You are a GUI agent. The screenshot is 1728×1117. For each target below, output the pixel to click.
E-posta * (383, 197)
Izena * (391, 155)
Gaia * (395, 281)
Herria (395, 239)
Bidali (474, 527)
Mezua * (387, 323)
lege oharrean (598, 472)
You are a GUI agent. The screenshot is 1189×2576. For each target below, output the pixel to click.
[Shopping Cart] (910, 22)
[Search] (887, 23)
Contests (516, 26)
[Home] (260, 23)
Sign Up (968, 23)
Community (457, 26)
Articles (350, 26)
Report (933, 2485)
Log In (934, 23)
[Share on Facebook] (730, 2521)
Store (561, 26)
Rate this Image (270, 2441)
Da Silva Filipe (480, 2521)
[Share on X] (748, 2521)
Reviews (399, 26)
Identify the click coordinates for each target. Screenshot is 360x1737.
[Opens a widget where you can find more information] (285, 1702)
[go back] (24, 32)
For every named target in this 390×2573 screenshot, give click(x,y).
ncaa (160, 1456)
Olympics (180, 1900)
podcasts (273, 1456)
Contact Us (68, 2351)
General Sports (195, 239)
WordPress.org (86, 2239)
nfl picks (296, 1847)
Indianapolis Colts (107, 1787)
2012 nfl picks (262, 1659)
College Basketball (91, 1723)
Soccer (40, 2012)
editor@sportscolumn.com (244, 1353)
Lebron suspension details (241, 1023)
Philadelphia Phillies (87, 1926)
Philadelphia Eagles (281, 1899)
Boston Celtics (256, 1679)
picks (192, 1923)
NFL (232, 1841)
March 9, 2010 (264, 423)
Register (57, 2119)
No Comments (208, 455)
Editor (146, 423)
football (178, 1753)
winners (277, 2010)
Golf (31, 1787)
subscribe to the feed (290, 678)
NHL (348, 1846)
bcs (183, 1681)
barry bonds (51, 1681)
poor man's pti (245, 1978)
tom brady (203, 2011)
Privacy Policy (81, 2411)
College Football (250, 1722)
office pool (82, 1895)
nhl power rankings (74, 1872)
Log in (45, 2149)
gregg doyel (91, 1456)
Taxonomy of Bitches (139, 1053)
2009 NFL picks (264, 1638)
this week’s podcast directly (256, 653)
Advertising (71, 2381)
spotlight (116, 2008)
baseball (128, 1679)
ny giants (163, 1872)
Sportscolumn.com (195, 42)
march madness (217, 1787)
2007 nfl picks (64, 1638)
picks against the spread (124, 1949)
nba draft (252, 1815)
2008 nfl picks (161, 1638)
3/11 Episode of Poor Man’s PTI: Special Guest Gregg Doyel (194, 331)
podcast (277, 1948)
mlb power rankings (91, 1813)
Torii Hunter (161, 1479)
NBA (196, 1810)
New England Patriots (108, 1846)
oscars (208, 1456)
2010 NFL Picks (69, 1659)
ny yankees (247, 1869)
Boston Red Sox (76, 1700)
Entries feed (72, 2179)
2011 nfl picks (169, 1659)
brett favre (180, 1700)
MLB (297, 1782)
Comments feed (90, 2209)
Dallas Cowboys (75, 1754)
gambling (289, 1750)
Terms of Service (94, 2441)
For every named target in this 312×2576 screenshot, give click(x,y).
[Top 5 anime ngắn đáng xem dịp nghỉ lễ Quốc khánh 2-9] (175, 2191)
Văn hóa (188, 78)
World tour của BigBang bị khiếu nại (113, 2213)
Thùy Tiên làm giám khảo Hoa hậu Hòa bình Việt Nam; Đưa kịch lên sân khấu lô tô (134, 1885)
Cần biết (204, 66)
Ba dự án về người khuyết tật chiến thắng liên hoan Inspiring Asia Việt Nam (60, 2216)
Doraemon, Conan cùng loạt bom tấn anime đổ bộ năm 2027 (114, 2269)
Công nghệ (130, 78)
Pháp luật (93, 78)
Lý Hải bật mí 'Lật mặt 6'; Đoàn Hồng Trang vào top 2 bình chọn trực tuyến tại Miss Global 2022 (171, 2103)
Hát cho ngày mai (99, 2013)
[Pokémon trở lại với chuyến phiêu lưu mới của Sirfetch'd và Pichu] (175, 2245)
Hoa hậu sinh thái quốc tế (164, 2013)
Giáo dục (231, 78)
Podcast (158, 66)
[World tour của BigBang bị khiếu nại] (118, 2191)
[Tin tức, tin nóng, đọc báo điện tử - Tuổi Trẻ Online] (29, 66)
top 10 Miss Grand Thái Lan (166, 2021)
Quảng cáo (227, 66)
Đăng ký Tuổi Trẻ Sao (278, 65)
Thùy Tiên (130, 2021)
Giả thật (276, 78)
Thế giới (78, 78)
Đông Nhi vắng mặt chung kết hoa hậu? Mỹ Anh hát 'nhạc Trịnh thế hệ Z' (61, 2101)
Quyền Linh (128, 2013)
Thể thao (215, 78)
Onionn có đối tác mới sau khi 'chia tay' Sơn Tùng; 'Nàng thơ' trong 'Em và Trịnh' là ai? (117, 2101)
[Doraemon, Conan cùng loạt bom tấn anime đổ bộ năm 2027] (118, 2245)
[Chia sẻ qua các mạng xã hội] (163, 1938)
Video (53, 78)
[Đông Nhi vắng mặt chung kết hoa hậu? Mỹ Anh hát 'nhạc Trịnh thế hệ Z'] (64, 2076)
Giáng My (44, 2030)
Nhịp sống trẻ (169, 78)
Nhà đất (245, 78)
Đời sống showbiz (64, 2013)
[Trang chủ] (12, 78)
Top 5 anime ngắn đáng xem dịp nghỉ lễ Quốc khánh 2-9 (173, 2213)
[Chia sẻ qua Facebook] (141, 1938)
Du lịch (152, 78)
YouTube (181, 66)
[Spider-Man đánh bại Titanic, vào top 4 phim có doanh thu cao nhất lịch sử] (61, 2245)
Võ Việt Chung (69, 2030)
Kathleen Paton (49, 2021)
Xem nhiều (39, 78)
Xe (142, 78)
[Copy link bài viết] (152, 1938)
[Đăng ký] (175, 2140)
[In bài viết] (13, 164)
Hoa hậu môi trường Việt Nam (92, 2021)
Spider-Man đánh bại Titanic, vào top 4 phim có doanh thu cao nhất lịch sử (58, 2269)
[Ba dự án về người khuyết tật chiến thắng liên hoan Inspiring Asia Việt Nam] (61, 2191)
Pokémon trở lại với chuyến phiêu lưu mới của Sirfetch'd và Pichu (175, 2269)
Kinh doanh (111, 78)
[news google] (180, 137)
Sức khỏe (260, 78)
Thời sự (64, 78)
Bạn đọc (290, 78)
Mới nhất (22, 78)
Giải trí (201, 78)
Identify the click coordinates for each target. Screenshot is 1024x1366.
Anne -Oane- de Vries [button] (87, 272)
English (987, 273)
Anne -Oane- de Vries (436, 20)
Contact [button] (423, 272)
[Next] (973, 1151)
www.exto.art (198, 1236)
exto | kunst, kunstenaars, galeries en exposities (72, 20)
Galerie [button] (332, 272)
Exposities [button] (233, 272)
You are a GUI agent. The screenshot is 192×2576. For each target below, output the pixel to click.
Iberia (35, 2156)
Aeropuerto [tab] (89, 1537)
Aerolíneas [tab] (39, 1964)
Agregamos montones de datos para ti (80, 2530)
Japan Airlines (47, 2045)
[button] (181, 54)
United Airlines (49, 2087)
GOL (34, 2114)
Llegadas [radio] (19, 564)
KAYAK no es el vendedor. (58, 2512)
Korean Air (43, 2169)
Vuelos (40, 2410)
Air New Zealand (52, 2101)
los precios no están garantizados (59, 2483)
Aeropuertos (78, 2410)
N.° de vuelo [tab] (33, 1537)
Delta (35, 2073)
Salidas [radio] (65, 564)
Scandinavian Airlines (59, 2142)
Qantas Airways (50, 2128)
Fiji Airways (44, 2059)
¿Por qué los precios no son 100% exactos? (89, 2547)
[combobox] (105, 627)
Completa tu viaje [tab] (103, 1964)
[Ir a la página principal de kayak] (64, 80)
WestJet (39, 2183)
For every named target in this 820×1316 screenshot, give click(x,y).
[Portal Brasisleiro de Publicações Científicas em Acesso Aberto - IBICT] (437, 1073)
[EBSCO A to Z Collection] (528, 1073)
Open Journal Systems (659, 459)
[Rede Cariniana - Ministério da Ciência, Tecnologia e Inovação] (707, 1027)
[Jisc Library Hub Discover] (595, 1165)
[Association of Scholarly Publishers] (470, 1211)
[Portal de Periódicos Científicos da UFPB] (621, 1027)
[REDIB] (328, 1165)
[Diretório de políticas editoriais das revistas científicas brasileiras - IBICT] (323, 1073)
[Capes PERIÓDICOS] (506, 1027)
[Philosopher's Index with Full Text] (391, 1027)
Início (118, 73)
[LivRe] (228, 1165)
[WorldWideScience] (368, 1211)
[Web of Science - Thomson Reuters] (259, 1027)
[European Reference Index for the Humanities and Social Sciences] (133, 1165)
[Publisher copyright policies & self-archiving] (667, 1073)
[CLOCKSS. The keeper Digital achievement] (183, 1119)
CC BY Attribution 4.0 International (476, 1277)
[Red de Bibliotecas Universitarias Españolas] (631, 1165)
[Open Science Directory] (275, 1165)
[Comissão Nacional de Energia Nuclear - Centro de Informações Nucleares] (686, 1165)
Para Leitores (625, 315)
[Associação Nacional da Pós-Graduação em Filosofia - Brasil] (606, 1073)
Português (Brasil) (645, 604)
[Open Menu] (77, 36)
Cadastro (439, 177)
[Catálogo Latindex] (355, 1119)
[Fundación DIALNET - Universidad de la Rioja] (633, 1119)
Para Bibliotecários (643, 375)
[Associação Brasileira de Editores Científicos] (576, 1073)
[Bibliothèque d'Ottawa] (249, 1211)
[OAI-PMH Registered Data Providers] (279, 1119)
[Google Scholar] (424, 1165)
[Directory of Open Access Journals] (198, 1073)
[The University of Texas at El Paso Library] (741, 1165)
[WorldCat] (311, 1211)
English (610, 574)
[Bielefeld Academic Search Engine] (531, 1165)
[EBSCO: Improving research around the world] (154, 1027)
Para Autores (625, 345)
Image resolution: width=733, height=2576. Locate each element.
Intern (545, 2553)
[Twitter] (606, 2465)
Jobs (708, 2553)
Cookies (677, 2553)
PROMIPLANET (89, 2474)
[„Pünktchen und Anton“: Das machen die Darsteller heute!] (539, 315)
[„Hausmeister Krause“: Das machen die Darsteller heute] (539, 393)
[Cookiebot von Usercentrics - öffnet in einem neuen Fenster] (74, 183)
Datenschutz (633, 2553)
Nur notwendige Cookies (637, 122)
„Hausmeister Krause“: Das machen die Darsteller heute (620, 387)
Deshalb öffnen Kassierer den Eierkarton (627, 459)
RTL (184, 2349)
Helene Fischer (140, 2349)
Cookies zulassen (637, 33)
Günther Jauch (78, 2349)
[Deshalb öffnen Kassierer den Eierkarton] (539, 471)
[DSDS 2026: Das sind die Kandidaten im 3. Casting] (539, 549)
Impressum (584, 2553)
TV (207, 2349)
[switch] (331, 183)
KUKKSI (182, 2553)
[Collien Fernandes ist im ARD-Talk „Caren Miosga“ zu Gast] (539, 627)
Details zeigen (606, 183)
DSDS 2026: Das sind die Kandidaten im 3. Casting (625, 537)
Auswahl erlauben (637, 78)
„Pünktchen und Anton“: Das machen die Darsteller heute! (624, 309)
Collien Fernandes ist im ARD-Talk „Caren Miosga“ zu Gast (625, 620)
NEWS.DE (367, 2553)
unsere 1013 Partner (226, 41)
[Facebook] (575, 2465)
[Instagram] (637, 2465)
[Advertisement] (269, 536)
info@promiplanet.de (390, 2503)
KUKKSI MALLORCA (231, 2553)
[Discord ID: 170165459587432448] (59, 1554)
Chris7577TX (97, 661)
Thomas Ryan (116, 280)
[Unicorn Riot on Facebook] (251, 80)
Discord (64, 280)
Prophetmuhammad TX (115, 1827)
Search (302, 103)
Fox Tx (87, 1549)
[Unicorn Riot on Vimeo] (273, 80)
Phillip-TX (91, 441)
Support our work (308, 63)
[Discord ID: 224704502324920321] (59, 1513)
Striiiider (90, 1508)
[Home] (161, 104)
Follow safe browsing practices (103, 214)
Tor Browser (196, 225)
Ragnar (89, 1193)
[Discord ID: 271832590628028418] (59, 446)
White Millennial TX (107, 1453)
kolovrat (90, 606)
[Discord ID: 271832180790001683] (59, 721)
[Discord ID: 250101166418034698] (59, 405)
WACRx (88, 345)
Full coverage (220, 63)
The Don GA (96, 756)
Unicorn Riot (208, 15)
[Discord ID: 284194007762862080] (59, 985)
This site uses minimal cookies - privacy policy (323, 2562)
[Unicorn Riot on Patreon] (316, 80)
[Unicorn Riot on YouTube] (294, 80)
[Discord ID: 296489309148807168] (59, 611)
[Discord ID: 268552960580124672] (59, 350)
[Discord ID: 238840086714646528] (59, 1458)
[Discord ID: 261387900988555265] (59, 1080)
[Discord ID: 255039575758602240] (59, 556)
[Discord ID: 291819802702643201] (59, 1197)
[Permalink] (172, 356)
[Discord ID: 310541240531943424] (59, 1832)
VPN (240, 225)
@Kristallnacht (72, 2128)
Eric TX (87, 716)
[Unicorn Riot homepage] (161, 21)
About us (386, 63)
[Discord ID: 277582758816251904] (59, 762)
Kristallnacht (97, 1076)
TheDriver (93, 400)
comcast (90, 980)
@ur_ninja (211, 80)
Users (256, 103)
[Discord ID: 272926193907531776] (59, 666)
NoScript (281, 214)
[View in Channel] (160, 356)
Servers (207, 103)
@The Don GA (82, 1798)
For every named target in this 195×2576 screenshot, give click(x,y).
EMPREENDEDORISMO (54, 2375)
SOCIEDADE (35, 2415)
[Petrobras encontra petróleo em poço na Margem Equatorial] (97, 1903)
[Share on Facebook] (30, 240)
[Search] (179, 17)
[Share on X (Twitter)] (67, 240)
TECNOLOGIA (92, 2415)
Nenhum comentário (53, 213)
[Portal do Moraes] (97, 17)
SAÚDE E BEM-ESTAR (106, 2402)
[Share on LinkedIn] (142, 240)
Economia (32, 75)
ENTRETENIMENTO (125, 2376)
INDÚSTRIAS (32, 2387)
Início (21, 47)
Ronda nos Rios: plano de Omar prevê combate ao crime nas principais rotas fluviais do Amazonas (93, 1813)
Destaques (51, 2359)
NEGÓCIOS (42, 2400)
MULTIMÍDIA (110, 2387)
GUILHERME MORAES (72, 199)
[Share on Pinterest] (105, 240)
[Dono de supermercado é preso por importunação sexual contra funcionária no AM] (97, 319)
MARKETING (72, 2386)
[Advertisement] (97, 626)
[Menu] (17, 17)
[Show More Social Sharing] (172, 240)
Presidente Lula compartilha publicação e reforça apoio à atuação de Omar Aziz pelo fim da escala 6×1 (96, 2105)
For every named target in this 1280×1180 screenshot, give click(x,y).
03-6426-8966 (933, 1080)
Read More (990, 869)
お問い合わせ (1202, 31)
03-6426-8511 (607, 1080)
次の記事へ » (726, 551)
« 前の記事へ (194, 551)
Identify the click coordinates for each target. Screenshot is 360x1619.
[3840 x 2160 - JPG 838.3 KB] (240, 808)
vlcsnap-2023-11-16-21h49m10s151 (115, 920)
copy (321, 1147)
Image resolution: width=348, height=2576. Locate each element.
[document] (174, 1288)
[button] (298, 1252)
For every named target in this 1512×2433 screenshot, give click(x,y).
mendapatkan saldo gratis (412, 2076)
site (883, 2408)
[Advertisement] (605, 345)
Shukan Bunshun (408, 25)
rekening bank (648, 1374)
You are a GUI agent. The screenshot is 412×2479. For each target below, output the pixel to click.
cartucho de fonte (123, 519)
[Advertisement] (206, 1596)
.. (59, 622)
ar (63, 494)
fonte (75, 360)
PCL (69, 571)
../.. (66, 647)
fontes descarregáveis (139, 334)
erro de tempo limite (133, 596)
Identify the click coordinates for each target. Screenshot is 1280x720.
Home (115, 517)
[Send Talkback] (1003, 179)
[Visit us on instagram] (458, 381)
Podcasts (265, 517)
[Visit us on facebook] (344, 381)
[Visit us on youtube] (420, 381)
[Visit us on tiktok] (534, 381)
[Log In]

--*--

## What you should do
Copy word for word the stretch of entries above from the line that has "Olympics (180, 1900)" through the line that has "World tour của BigBang bị khiếu nại (113, 2213)", both ends included, and nothing outside it.

## Answer
Olympics (180, 1900)
podcasts (273, 1456)
Contact Us (68, 2351)
General Sports (195, 239)
WordPress.org (86, 2239)
nfl picks (296, 1847)
Indianapolis Colts (107, 1787)
2012 nfl picks (262, 1659)
College Basketball (91, 1723)
Soccer (40, 2012)
editor@sportscolumn.com (244, 1353)
Lebron suspension details (241, 1023)
Philadelphia Phillies (87, 1926)
Philadelphia Eagles (281, 1899)
Boston Celtics (256, 1679)
picks (192, 1923)
NFL (232, 1841)
March 9, 2010 (264, 423)
Register (57, 2119)
No Comments (208, 455)
Editor (146, 423)
football (178, 1753)
winners (277, 2010)
Golf (31, 1787)
subscribe to the feed (290, 678)
NHL (348, 1846)
bcs (183, 1681)
barry bonds (51, 1681)
poor man's pti (245, 1978)
tom brady (203, 2011)
Privacy Policy (81, 2411)
College Football (250, 1722)
office pool (82, 1895)
nhl power rankings (74, 1872)
Log in (45, 2149)
gregg doyel (91, 1456)
Taxonomy of Bitches (139, 1053)
2009 NFL picks (264, 1638)
this week’s podcast directly (256, 653)
Advertising (71, 2381)
spotlight (116, 2008)
baseball (128, 1679)
ny giants (163, 1872)
Sportscolumn.com (195, 42)
march madness (217, 1787)
2007 nfl picks (64, 1638)
picks against the spread (124, 1949)
nba draft (252, 1815)
2008 nfl picks (161, 1638)
3/11 Episode of Poor Man’s PTI: Special Guest Gregg Doyel (194, 331)
podcast (277, 1948)
mlb power rankings (91, 1813)
Torii Hunter (161, 1479)
NBA (196, 1810)
New England Patriots (108, 1846)
oscars (208, 1456)
2010 NFL Picks (69, 1659)
ny yankees (247, 1869)
Boston Red Sox (76, 1700)
Entries feed (72, 2179)
2011 nfl picks (169, 1659)
brett favre (180, 1700)
MLB (297, 1782)
Comments feed (90, 2209)
Dallas Cowboys (75, 1754)
gambling (289, 1750)
Terms of Service (94, 2441)
For every named target in this 312×2576 screenshot, give click(x,y).
[Top 5 anime ngắn đáng xem dịp nghỉ lễ Quốc khánh 2-9] (175, 2191)
Văn hóa (188, 78)
World tour của BigBang bị khiếu nại (113, 2213)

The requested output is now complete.